* EXERCISE GOAL
From the first line to the last, return the data exactly as written.
*** INPUT FOR THIS TASK ***
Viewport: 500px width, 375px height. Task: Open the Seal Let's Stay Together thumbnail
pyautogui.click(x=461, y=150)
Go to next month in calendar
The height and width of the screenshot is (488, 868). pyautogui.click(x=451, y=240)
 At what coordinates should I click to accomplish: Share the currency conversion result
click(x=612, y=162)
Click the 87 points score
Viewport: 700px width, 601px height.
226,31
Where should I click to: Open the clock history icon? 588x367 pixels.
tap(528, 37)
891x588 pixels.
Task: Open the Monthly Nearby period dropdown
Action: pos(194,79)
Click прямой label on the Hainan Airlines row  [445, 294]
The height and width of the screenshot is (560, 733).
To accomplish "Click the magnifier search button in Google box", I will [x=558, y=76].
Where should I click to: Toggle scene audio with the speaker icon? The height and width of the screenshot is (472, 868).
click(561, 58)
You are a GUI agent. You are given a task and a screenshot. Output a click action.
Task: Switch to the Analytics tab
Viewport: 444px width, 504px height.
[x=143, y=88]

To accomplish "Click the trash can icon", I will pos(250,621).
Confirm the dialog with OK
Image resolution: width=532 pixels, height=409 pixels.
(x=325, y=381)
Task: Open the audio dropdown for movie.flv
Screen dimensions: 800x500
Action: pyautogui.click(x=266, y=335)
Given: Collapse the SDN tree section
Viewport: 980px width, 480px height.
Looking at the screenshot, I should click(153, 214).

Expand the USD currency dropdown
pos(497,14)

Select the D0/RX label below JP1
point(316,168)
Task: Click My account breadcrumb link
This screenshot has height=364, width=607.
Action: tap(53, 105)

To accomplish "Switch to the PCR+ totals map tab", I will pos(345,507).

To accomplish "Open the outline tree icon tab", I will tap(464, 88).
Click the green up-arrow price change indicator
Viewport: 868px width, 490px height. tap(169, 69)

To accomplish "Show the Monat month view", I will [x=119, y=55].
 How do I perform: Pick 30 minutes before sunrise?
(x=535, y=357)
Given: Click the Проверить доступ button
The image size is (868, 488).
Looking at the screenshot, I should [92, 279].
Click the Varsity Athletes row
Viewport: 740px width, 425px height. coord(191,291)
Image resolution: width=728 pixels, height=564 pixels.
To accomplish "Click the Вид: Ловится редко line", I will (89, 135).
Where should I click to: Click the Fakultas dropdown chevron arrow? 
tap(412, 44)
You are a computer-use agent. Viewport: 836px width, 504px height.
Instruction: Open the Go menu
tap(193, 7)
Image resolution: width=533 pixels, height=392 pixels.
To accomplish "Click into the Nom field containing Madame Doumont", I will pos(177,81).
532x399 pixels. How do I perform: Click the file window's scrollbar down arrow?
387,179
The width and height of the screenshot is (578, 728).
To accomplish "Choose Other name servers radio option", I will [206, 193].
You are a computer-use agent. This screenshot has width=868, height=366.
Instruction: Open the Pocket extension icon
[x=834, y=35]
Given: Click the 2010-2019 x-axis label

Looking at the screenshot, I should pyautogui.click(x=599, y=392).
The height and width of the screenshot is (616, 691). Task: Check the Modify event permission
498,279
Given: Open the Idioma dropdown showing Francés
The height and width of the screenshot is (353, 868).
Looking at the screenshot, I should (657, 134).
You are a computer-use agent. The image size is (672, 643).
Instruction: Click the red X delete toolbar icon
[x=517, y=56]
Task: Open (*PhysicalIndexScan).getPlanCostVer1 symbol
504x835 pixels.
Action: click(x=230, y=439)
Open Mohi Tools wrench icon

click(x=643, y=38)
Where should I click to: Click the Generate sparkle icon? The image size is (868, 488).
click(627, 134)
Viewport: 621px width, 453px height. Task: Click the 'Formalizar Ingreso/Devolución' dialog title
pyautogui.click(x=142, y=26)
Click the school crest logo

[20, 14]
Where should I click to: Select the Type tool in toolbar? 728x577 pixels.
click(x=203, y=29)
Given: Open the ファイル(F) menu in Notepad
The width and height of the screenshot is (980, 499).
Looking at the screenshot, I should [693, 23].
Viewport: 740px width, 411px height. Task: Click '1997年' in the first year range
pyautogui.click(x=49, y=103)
*** End of INPUT FOR THIS TASK ***
* ANSWER SPACE
Viewport: 500px width, 375px height. Task: Open the Seal Let's Stay Together thumbnail
pyautogui.click(x=461, y=150)
Go to next month in calendar
The height and width of the screenshot is (488, 868). pyautogui.click(x=451, y=240)
 At what coordinates should I click to accomplish: Share the currency conversion result
click(x=612, y=162)
Click the 87 points score
Viewport: 700px width, 601px height.
226,31
Where should I click to: Open the clock history icon? 588x367 pixels.
tap(528, 37)
891x588 pixels.
Task: Open the Monthly Nearby period dropdown
Action: pos(194,79)
Click прямой label on the Hainan Airlines row  [445, 294]
The height and width of the screenshot is (560, 733).
To accomplish "Click the magnifier search button in Google box", I will [x=558, y=76].
Where should I click to: Toggle scene audio with the speaker icon? The height and width of the screenshot is (472, 868).
click(561, 58)
You are a GUI agent. You are given a task and a screenshot. Output a click action.
Task: Switch to the Analytics tab
Viewport: 444px width, 504px height.
[x=143, y=88]

To accomplish "Click the trash can icon", I will pos(250,621).
Confirm the dialog with OK
Image resolution: width=532 pixels, height=409 pixels.
(x=325, y=381)
Task: Open the audio dropdown for movie.flv
Screen dimensions: 800x500
Action: pyautogui.click(x=266, y=335)
Given: Collapse the SDN tree section
Viewport: 980px width, 480px height.
Looking at the screenshot, I should click(153, 214).

Expand the USD currency dropdown
pos(497,14)

Select the D0/RX label below JP1
point(316,168)
Task: Click My account breadcrumb link
This screenshot has height=364, width=607.
Action: tap(53, 105)

To accomplish "Switch to the PCR+ totals map tab", I will pos(345,507).

To accomplish "Open the outline tree icon tab", I will tap(464, 88).
Click the green up-arrow price change indicator
Viewport: 868px width, 490px height. tap(169, 69)

To accomplish "Show the Monat month view", I will [x=119, y=55].
 How do I perform: Pick 30 minutes before sunrise?
(x=535, y=357)
Given: Click the Проверить доступ button
The image size is (868, 488).
Looking at the screenshot, I should [92, 279].
Click the Varsity Athletes row
Viewport: 740px width, 425px height. coord(191,291)
Image resolution: width=728 pixels, height=564 pixels.
To accomplish "Click the Вид: Ловится редко line", I will (89, 135).
Where should I click to: Click the Fakultas dropdown chevron arrow? 
tap(412, 44)
You are a computer-use agent. Viewport: 836px width, 504px height.
Instruction: Open the Go menu
tap(193, 7)
Image resolution: width=533 pixels, height=392 pixels.
To accomplish "Click into the Nom field containing Madame Doumont", I will pos(177,81).
532x399 pixels. How do I perform: Click the file window's scrollbar down arrow?
387,179
The width and height of the screenshot is (578, 728).
To accomplish "Choose Other name servers radio option", I will [206, 193].
You are a computer-use agent. This screenshot has width=868, height=366.
Instruction: Open the Pocket extension icon
[x=834, y=35]
Given: Click the 2010-2019 x-axis label

Looking at the screenshot, I should pyautogui.click(x=599, y=392).
The height and width of the screenshot is (616, 691). Task: Check the Modify event permission
498,279
Given: Open the Idioma dropdown showing Francés
The height and width of the screenshot is (353, 868).
Looking at the screenshot, I should (657, 134).
You are a computer-use agent. The image size is (672, 643).
Instruction: Click the red X delete toolbar icon
[x=517, y=56]
Task: Open (*PhysicalIndexScan).getPlanCostVer1 symbol
504x835 pixels.
Action: click(x=230, y=439)
Open Mohi Tools wrench icon

click(x=643, y=38)
Where should I click to: Click the Generate sparkle icon? The image size is (868, 488).
click(627, 134)
Viewport: 621px width, 453px height. Task: Click the 'Formalizar Ingreso/Devolución' dialog title
pyautogui.click(x=142, y=26)
Click the school crest logo

[20, 14]
Where should I click to: Select the Type tool in toolbar? 728x577 pixels.
click(x=203, y=29)
Given: Open the ファイル(F) menu in Notepad
The width and height of the screenshot is (980, 499).
Looking at the screenshot, I should [693, 23].
Viewport: 740px width, 411px height. Task: Click '1997年' in the first year range
pyautogui.click(x=49, y=103)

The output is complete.